From basic physics to mechanisms of toxicity: the “liquid drop” approach applied to develop predictive classification models for toxicity of metal oxide nanoparticles†
Abstract
Many metal oxide nanoparticles are able to cause persistent stress to live organisms, including humans, when discharged to the environment. To understand the mechanism of metal oxide nanoparticles’ toxicity and reduce the number of experiments, the development of predictive toxicity models is important. In this study, performed on a series of nanoparticles, the comparative quantitative-structure activity relationship (nano-QSAR) analyses of their toxicity towards E. coli and HaCaT cells were established. A new approach for representation of nanoparticles’ structure is presented. For description of the supramolecular structure of nanoparticles the “liquid drop” model was applied. It is expected that a novel, proposed approach could be of general use for predictions related to nanomaterials. In addition, in our study fragmental simplex descriptors and several ligand–metal binding characteristics were calculated. The developed nano-QSAR models were validated and reliably predict the toxicity of all studied metal oxide nanoparticles.
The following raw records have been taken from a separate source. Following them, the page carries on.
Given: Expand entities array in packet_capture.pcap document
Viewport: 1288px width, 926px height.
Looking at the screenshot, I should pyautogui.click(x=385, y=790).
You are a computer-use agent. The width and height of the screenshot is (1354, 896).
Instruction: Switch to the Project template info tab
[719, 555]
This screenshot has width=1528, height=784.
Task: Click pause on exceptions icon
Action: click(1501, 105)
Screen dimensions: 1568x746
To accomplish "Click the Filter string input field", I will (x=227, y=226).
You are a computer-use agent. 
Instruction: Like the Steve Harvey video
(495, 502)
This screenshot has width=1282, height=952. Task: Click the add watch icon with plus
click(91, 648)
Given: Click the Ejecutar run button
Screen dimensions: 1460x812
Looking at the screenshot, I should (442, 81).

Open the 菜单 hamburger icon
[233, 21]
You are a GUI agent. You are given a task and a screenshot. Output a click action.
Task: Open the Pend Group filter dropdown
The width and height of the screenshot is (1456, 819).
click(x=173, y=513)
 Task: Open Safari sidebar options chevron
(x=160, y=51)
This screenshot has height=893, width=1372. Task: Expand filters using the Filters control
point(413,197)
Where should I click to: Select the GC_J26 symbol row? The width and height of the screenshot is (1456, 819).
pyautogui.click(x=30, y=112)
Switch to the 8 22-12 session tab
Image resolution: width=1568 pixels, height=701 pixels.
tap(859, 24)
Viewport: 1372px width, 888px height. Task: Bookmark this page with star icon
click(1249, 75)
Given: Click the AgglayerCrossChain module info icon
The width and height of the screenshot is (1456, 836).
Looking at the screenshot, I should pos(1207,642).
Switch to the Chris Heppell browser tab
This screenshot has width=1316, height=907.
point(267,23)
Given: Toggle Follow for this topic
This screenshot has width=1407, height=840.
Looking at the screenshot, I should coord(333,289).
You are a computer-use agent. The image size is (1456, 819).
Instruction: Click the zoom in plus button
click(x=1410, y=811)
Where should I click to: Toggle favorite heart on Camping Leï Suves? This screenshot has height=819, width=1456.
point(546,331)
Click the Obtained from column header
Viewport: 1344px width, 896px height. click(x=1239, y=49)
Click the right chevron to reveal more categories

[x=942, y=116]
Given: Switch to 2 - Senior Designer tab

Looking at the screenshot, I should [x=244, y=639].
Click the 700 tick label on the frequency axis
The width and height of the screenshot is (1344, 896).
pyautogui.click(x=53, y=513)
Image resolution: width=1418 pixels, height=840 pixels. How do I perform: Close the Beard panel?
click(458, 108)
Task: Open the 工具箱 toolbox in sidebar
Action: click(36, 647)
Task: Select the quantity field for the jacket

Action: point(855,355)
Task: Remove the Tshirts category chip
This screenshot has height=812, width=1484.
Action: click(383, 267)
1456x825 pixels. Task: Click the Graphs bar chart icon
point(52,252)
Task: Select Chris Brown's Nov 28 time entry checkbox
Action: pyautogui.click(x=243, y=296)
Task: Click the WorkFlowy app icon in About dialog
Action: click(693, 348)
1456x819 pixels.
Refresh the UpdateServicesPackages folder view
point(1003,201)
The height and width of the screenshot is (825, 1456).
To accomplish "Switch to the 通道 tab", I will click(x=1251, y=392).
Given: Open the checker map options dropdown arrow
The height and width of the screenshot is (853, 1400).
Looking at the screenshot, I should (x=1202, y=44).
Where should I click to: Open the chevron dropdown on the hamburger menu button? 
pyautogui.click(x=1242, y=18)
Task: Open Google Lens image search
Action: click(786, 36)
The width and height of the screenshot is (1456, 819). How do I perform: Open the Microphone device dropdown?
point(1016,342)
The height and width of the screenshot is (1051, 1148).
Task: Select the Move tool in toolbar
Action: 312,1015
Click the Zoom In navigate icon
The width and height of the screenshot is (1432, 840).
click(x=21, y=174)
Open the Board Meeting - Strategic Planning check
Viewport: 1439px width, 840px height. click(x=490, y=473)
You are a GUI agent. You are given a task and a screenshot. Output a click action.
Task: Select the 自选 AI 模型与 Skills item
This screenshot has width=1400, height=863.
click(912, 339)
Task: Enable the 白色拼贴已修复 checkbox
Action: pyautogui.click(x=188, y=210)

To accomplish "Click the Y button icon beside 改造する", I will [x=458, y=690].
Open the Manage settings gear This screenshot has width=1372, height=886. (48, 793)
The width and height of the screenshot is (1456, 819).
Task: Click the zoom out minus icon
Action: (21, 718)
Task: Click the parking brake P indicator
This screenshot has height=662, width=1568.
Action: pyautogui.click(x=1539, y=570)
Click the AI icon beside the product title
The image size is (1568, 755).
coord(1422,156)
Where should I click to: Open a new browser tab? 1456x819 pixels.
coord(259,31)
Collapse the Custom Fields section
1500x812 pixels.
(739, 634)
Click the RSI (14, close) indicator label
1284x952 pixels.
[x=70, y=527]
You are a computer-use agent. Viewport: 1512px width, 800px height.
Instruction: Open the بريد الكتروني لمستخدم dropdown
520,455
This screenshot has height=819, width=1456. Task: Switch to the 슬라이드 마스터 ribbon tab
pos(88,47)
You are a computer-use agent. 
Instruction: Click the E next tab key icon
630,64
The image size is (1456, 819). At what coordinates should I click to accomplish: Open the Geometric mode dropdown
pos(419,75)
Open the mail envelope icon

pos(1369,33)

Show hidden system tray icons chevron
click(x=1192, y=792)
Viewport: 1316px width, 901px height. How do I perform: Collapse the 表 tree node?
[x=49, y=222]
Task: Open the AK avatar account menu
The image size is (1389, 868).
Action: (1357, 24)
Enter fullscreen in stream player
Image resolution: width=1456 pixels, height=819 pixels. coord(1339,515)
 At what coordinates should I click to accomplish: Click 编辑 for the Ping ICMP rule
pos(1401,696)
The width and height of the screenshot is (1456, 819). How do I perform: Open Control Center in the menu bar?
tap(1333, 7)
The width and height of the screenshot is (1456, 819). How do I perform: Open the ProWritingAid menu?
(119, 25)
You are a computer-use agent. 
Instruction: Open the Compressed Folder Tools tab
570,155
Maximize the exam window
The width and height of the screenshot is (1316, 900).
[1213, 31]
Based on the comparative analysis of contributed properties in both models the LDM-based descriptors were revealed to have an almost similar level of contribution to toxicity in both cases, while other parameters (van der Waals interactions, electronegativity and metal–ligand binding characteristics) have unequal contribution levels. In addition, the models developed here suggest different mechanisms of nanotoxicity for these two types of cells.